With all that said, Orlando trailed by nine at halftime and seemed to be in the game despite getting off to a slow start offensively but things turned for the worse in the third quarter.
The Celtics’ offense came alive.
After Nelson scored eight consecutive points to start the second half, Boston went on a 22-5 run and seemed to be on their way to a blowout victory as they extended their lead by as much as 20 points. Not only did the Magic’s defense break down, but the offense couldn’t do much of anything. Howard, especially, was completely out of sorts offensively and was struggling to make an impact against either Kendrick Perkins or Rasheed Wallace. But Carter kept Orlando afloat by being a playmaker on offense, whether he was looking to score or pass.
In the fourth quarter, that’s where everything changed for the Magic.
Orlando was able to buckle down defensively, cut into the deficit, and hold Boston scoreless for a little over five minutes. J.J. Redick, Nelson, and Carter were able to lead the charge on offense but it was ultimately not enough, as the Celtics were able to leave Amway Arena with a win.
Two quick notes:
— Normally, Matt Barnes is a net positive for the Magic when he’s on the floor but head coach Stan Van Gundy may need to consider either playing Redick more or starting him at shooting guard and as such, moving Carter to the small forward position. Barnes didn’t appear to be moving very well when he was playing and Allen simply had his way against him. However, with Redick in the game, scoring became a tougher task for Allen. Since Carter is already assigned to Pierce on defense and Redick has proven he can defend Allen, it would be judicious if Van Gundy either lowered Barnes’ minutes or elected to start Redick.
— Despite what you may hear or read, Howard does have a post game but it is tougher for him to execute in the paint against Perkins and Wallace because of their abilities to use their strength to push Howard away from the basket and take him out of his comfort zone. Howard has had success against Perkins and Wallace in the past, but it was when he was using his finesse rather than his strength to score on the low block.

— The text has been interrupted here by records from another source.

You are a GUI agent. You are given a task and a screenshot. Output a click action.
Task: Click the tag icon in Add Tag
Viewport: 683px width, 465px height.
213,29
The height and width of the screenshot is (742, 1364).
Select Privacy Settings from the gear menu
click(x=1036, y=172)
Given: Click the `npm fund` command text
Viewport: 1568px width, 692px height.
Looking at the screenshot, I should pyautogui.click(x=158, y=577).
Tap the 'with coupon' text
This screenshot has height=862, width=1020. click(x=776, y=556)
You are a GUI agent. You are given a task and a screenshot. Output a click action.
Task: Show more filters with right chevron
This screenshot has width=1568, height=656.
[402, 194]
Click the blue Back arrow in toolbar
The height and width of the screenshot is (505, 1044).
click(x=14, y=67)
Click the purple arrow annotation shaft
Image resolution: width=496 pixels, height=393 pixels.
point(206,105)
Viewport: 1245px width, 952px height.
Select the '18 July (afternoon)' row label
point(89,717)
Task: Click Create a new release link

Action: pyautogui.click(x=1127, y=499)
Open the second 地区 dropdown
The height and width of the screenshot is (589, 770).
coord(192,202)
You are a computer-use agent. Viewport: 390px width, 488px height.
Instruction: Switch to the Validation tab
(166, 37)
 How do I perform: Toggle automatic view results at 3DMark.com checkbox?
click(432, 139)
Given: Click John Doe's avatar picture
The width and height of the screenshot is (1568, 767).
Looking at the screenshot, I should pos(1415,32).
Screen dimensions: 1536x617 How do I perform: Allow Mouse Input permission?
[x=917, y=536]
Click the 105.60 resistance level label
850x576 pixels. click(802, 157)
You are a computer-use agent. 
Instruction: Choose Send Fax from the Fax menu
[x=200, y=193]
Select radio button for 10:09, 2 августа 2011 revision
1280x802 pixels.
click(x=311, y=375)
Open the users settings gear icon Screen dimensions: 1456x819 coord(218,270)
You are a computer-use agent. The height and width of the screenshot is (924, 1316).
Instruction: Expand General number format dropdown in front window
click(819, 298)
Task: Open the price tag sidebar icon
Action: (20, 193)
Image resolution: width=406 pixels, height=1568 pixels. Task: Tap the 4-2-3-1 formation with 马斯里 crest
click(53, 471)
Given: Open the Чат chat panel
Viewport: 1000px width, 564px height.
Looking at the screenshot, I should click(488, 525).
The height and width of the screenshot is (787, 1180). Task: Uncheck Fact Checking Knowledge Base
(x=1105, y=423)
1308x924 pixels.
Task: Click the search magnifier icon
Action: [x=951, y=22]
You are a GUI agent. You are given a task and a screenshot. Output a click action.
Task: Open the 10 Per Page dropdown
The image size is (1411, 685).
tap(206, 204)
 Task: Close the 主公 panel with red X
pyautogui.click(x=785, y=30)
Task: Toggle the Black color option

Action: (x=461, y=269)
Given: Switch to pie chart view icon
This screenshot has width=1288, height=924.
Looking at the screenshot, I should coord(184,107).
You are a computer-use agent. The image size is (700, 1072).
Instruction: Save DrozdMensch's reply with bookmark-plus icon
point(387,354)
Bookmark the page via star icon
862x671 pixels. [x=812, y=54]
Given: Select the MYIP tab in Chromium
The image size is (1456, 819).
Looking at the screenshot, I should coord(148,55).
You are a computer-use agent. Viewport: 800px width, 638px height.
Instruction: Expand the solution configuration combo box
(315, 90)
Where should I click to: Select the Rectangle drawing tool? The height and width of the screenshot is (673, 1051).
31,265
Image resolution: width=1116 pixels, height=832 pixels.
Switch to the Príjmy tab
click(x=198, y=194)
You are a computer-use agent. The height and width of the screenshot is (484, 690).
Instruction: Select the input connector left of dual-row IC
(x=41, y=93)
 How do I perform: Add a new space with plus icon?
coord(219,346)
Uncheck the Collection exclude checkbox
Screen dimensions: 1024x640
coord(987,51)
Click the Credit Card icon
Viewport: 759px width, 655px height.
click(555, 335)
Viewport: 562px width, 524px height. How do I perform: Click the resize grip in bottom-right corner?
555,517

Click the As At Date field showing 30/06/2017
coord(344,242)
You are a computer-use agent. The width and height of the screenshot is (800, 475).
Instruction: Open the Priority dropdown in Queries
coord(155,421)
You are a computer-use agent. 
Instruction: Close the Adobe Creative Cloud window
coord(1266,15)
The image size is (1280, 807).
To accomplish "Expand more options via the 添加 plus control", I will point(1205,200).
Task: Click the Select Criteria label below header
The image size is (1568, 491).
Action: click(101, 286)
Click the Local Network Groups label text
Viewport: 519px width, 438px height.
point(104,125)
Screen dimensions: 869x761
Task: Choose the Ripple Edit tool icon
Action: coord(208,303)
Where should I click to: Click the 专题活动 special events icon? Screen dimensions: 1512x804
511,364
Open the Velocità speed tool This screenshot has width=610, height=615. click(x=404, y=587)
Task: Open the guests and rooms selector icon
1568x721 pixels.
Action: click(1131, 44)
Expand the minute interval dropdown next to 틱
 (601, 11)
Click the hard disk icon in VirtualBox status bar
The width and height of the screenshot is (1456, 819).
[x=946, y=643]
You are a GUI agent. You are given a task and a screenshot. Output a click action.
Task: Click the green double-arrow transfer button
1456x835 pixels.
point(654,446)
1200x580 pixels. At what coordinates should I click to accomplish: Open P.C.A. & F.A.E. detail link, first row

Also, it is imperative to utilize Howard’s athleticism and speed in pick and rolls, that way he’s constantly on the move and isn’t stationary against slower-footed defenders like Perkins and Wallace. Van Gundy shouldn’t abandon Howard in the post, but certainly an adjustment needs to be made by player and coach. Howard needs to stay true to his word and try not to wrestle with Perkins and Wallace when he’s posting up, and Van Gundy needs to find different ways of getting the big fella involved offensively on plays that can be successful against Boston. Easier said than done, of course.